Em Reed, Em Reed

2026-01-10


“video games didn’t start as an industry, they started as timetheft by programmers in university, government and military labs who were meant to be doing something else.”

“While its entanglements with the military and technological control society which are pillars of capitalism are also strands of videogaming as a field that must be reckoned with, I would say it is shaped just as much by these illicit beginnings, as well as software crackers, personal computer users, and those who maintain their own strange gardens online”

“I subscribe to the theory of personal art practice as a type of excretion; it’s going to come out anyways.”

“working against the odds that a process like “enclosure” has happened to basically every new media that has emerged from people’s everyday culturally reproductive activities.”

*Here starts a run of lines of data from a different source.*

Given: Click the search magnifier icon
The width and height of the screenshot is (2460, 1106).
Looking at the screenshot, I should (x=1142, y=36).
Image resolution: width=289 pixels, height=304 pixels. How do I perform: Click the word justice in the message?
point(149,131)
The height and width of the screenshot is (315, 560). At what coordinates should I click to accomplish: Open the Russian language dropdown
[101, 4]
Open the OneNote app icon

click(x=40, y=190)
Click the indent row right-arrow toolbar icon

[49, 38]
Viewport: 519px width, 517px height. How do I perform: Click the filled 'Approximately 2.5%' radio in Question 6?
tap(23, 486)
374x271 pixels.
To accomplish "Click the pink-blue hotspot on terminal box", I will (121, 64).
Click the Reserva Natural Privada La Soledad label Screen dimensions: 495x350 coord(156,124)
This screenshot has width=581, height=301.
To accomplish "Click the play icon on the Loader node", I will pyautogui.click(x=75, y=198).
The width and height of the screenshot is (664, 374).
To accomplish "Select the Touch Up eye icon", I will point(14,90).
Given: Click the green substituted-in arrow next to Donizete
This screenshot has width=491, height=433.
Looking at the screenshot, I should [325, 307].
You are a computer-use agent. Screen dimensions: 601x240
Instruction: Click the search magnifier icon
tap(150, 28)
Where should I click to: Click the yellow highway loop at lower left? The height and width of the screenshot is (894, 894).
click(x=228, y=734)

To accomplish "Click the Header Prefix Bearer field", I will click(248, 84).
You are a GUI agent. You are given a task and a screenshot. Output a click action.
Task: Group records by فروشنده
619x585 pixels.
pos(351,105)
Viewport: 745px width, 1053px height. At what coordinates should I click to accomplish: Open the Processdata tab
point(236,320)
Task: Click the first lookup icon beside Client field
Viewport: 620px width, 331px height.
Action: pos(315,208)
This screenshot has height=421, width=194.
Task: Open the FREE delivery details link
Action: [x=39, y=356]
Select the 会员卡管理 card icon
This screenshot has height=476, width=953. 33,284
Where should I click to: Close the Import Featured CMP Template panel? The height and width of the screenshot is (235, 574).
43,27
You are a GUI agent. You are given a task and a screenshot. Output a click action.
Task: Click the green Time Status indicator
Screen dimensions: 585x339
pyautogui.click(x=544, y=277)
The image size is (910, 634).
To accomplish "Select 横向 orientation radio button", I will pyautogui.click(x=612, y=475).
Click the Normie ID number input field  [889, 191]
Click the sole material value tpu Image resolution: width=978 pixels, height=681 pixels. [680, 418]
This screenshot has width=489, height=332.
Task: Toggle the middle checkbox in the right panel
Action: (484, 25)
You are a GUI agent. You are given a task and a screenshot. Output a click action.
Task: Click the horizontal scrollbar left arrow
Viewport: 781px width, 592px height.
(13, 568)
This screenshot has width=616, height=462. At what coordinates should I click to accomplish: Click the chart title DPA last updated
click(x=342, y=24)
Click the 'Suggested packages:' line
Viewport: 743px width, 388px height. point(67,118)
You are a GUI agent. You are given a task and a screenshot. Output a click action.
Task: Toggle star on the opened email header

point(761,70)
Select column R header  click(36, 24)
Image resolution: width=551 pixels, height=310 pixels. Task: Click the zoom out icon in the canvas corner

“The sociologist HS Becker wrote the study Art Worlds out of his interest in all of the social and physical elements that went into, perhaps, one work of art reaching the pinnacle of ‘masterpiece’. It needs to exist in a tradition of others who did the same, and surrounding critical infrastructure to draw attention to masterworks. It requires a variety of professional artists and passionate amateurs invested in the medium, and participating in the contextualizing and critical work around it. It needs the staff at museums and galleries, it even needs the materials and workers which make the standardized art supplies that are made available to the public. Studying contemporary art production, Gregory Sholette identifies many of these practices as “dark matter” of the arts as a field; kept invisible by, and invisible to “official” culture, yet essential to the form it takes and processes it involves.”

“The philosopher Georges Bataille called the immense output of solar energy that hits the earth beyond what existing organisms need to fulfill their biological functions “the accursed share,” which he theorized as an excess that underlies all life and must be wasted.”

“It could be wasted on beautiful things, like artistic expression and non procreative sexuality, or terrible things, like war and violence. This excess can reinforce the existing order, as pressure release valve or monuments to its glory, or be used to disrupt it.”

“Past a certain point, we start feeling like cultural abundance has to be culled to a representative sample and archived as a “style” or Movement, disciplined into proper artistic techniques and subjects, made into something that’s optimized within arcane algorithms for hits or likes, and, most importantly, commercial success.”